美文网首页
从demo简读dlib的源码

从demo简读dlib的源码

作者: 神昀 | 来源:发表于2019-11-07 13:15 被阅读0次

    因为dlib的源码是用C++写的,阅读源码最好有些许C++的基础。
    贴出来的代码不必仔细看,有中文注释的地方看看就好。
    这次看看face_detection_ex这个demo,它的代码如下(删除了英文注释)。

    #include <dlib/image_processing/frontal_face_detector.h>
    #include <dlib/gui_widgets.h>
    #include <dlib/image_io.h>
    #include <iostream>
    
    using namespace dlib;
    using namespace std;
    
    int main(int argc, char** argv)
    {  
        try
        {
            if (argc == 1)
            {
                cout << "Give some image files as arguments to this program." << endl;
                return 0;
            }
            
            frontal_face_detector detector = get_frontal_face_detector(); //获得一个detector
            image_window win;
    
            for (int i = 1; i < argc; ++i)

────────────────────

§ 任务要求
1. 把这篇dlib源码解读文章从“因为dlib的源码是用C++写的,阅读源码最好有些许C++的基础。”一直到“argc, char** argv)”的全部文字逐字照抄下来。
2. 这篇dlib源码解读文章所附的代码用#include引入了哪些头文件？请全部列出。
3. 接着这篇dlib源码解读文章最后一行往下续写。
下面的清单与这篇dlib源码解读文章没有任何关联。

§ 所附清单
────────────────────

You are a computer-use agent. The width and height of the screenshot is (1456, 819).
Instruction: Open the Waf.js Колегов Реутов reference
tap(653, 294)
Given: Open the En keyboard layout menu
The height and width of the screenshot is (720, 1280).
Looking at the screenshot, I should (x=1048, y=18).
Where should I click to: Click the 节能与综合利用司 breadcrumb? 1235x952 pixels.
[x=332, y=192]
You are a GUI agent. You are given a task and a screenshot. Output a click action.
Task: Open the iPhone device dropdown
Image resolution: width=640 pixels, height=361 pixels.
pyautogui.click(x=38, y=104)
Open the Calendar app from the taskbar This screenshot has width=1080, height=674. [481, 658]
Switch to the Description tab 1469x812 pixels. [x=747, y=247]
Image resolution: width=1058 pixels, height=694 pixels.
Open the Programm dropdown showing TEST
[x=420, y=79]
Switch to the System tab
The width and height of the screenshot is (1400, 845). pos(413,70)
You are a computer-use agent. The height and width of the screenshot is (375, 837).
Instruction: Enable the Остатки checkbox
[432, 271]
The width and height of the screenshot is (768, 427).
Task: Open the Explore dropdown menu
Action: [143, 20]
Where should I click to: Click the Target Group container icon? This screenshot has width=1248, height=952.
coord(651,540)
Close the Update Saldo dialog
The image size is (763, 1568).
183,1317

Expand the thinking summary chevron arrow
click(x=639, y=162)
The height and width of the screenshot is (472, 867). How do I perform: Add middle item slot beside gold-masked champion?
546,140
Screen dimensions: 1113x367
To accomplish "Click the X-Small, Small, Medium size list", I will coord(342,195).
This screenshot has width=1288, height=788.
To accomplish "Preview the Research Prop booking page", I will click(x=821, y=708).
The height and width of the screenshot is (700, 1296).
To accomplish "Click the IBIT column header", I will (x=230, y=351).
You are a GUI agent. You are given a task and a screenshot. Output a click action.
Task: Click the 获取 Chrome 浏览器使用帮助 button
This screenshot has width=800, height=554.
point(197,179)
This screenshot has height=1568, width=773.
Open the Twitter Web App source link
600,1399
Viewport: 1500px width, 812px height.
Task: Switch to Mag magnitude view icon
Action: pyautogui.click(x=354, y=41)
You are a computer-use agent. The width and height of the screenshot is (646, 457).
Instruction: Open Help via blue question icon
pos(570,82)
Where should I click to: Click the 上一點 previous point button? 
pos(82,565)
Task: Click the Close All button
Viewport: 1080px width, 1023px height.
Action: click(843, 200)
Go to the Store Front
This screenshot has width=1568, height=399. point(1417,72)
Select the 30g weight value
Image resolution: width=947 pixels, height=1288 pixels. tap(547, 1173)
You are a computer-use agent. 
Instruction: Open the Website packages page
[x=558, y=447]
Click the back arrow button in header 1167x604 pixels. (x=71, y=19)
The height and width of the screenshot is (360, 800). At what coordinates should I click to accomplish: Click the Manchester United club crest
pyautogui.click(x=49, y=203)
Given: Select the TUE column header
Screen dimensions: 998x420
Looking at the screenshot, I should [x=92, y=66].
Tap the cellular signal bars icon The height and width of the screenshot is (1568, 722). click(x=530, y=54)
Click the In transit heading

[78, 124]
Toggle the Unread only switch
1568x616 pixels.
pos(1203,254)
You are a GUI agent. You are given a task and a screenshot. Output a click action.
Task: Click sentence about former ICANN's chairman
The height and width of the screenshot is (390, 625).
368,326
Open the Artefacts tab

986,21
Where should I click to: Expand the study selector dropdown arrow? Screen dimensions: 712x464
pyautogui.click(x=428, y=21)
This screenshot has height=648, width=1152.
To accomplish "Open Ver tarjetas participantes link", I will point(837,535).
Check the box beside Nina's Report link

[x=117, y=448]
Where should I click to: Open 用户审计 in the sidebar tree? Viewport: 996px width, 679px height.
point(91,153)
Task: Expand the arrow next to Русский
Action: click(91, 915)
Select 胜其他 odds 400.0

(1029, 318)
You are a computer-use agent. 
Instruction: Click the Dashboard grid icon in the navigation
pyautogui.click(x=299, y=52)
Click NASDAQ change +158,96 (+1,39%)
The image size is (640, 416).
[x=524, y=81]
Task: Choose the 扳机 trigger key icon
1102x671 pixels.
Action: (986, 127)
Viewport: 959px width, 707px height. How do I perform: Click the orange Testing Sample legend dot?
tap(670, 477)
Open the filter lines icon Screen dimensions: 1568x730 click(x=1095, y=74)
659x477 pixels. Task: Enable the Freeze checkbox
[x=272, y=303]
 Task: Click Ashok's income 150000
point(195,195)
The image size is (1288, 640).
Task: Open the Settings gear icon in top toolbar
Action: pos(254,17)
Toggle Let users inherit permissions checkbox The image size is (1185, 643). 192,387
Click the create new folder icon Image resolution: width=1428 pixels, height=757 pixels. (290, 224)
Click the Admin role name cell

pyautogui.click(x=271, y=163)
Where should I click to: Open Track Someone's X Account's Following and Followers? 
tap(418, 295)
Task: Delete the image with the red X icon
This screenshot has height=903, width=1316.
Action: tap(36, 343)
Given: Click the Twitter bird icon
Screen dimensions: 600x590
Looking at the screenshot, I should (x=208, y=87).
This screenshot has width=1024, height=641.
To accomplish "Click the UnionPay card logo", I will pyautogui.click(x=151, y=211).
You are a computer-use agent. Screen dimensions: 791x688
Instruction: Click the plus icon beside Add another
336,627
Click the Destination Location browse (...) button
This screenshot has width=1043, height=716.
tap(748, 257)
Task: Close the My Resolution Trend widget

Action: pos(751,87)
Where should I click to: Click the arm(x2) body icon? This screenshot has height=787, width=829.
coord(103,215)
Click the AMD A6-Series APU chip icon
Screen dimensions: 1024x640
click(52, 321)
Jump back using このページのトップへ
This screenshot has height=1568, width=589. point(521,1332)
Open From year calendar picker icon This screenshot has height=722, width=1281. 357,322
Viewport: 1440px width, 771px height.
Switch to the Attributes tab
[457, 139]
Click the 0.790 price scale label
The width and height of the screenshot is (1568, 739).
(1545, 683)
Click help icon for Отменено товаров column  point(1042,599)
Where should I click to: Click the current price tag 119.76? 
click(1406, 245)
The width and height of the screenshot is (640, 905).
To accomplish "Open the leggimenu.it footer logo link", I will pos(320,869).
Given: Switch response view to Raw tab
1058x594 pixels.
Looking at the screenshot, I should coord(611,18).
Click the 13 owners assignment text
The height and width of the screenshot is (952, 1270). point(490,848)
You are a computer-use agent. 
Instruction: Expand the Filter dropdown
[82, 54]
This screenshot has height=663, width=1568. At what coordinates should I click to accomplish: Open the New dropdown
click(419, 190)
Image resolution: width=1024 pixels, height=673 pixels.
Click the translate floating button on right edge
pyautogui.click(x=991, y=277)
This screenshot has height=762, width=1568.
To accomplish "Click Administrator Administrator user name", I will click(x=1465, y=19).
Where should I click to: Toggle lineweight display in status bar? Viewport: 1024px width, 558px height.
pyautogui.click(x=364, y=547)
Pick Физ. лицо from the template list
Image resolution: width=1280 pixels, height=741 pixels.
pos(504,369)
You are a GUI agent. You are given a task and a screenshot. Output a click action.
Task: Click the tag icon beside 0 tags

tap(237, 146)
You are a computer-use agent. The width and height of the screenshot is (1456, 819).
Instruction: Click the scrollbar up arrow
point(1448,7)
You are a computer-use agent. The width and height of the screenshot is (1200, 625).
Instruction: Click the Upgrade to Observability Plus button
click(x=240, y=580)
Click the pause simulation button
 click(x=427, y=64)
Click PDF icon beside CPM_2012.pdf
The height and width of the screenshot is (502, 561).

────────────────────

§ 参考答案
1.
因为dlib的源码是用C++写的,阅读源码最好有些许C++的基础。
    贴出来的代码不必仔细看,有中文注释的地方看看就好。
    这次看看face_detection_ex这个demo,它的代码如下(删除了英文注释)。

    #include <dlib/image_processing/frontal_face_detector.h>
    #include <dlib/gui_widgets.h>
    #include <dlib/image_io.h>
    #include <iostream>
    
    using namespace dlib;
    using namespace std;
    
    int main(int argc, char** argv)

2.
dlib/image_processing/frontal_face_detector.h
dlib/gui_widgets.h
dlib/image_io.h
iostream

3.
            {
                cout << "processing image " << argv[i] << endl;
                array2d<unsigned char> img;
                load_image(img, argv[i]);  //加载图片
                pyramid_up(img);  //上采样处理
    
                std::vector<rectangle> dets = detector(img); //检测图片,返回图片中每个人脸的位置
    
                cout << "Number of faces detected: " << dets.size() << endl;
              
                win.clear_overlay();
                win.set_image(img);
                win.add_overlay(dets, rgb_pixel(255,0,0)); //在图片上画出每个人脸的方框
    
                cout << "Hit enter to process the next image..." << endl;
                cin.get();
            }
        }
        catch (exception& e)
        {
            cout << "\nexception thrown!" << endl;
            cout << e.what() << endl;
        }
    }
    

    从中可以得知dlib的人脸识别主流程:
    1.获取detector
    2.加载图片
    3.图像处理(可选)
    4.用detector识别图片的人脸

    获取detector

    frontal_face_detector detector = get_frontal_face_detector(); 
    

    看看它怎么实现的

    #ifndef DLIB_FRONTAL_FACE_DETECTOr_Hh_
    #define DLIB_FRONTAL_FACE_DETECTOr_Hh_
    
    #include "frontal_face_detector_abstract.h"
    #include "../image_processing/object_detector.h"
    #include "../image_processing/scan_fhog_pyramid.h"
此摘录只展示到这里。